Work required ▸
Each line from the one holding "You are a GUI" to the last line below must be restated word for word, and no picture may be included.

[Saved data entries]
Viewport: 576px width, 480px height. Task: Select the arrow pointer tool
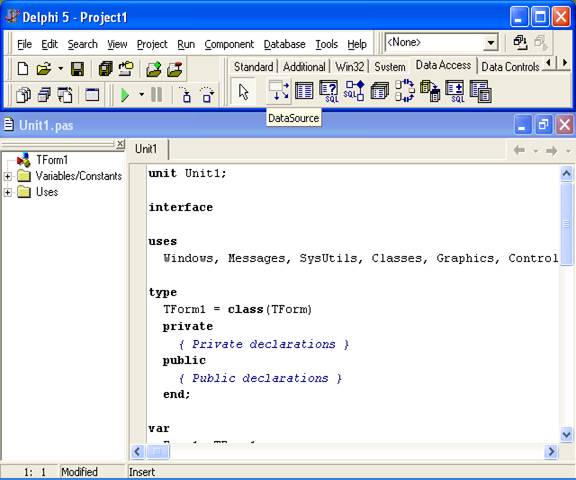pyautogui.click(x=244, y=92)
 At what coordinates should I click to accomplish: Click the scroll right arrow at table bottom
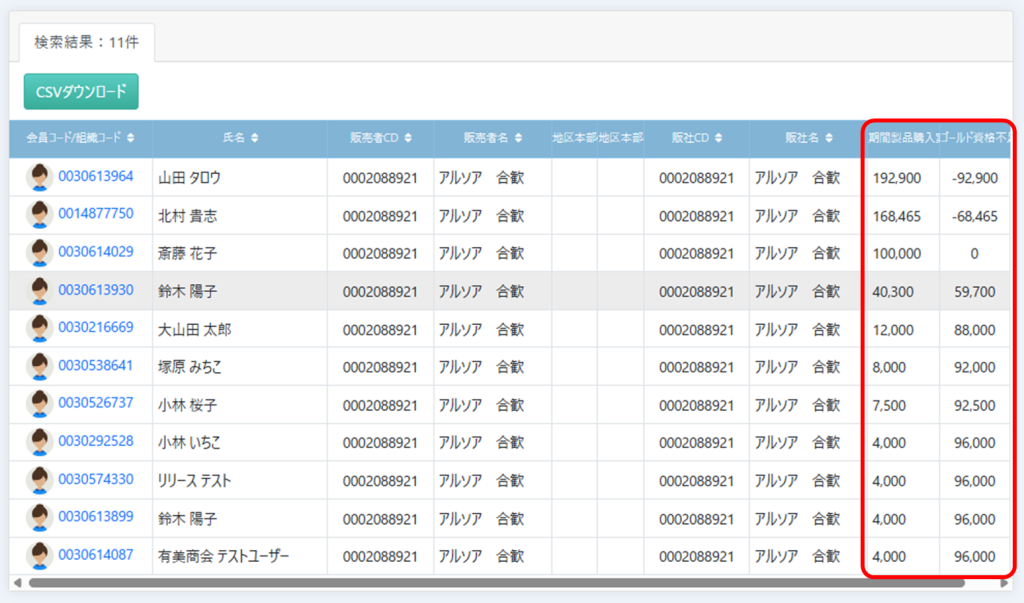click(x=1004, y=582)
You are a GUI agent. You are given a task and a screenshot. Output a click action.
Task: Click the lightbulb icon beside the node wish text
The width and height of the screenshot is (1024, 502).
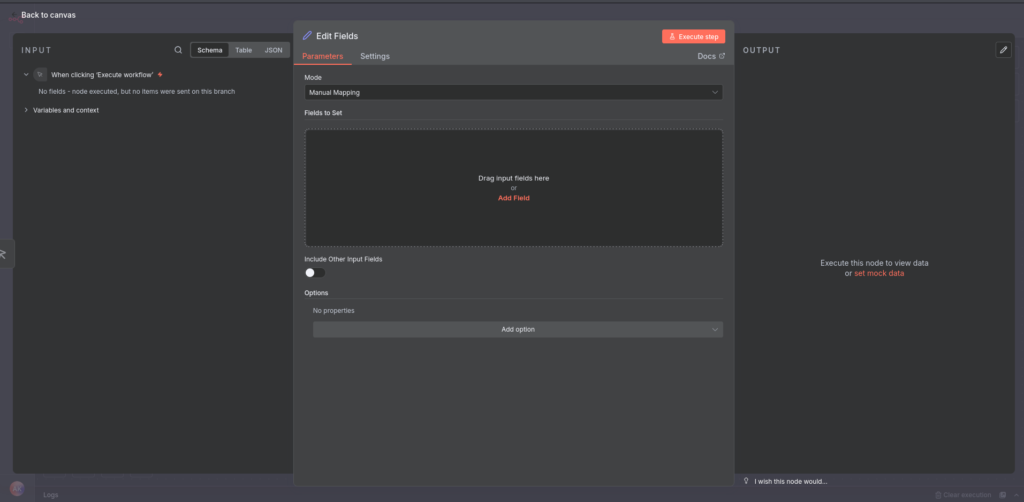[x=746, y=481]
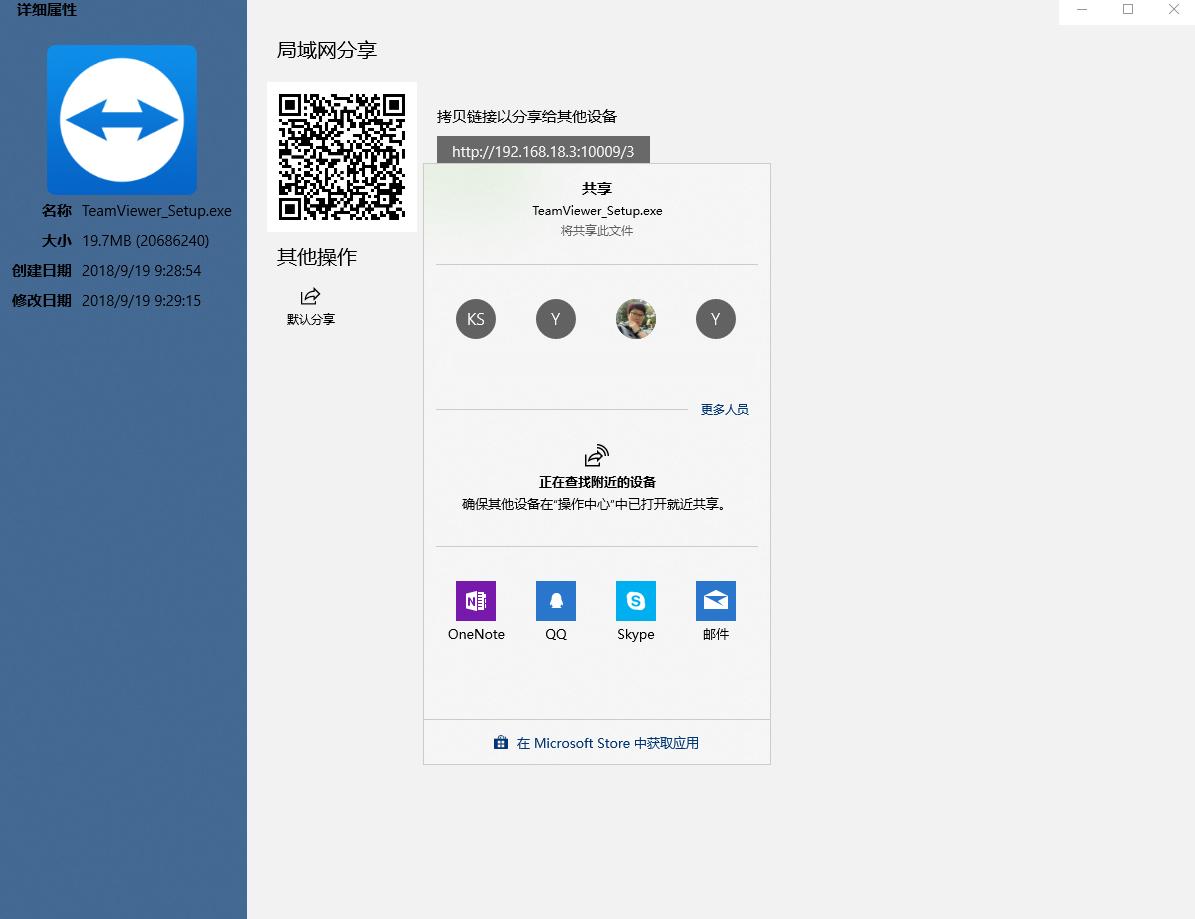Select contact KS in the share list
This screenshot has height=919, width=1195.
pos(475,319)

Answer section ▸
You are a GUI agent. You are given a task and a screenshot. Output a click action.
Task: Click the lightbulb icon beside the node wish text
The width and height of the screenshot is (1024, 502).
[x=746, y=481]
Select contact KS in the share list
This screenshot has height=919, width=1195.
pos(475,319)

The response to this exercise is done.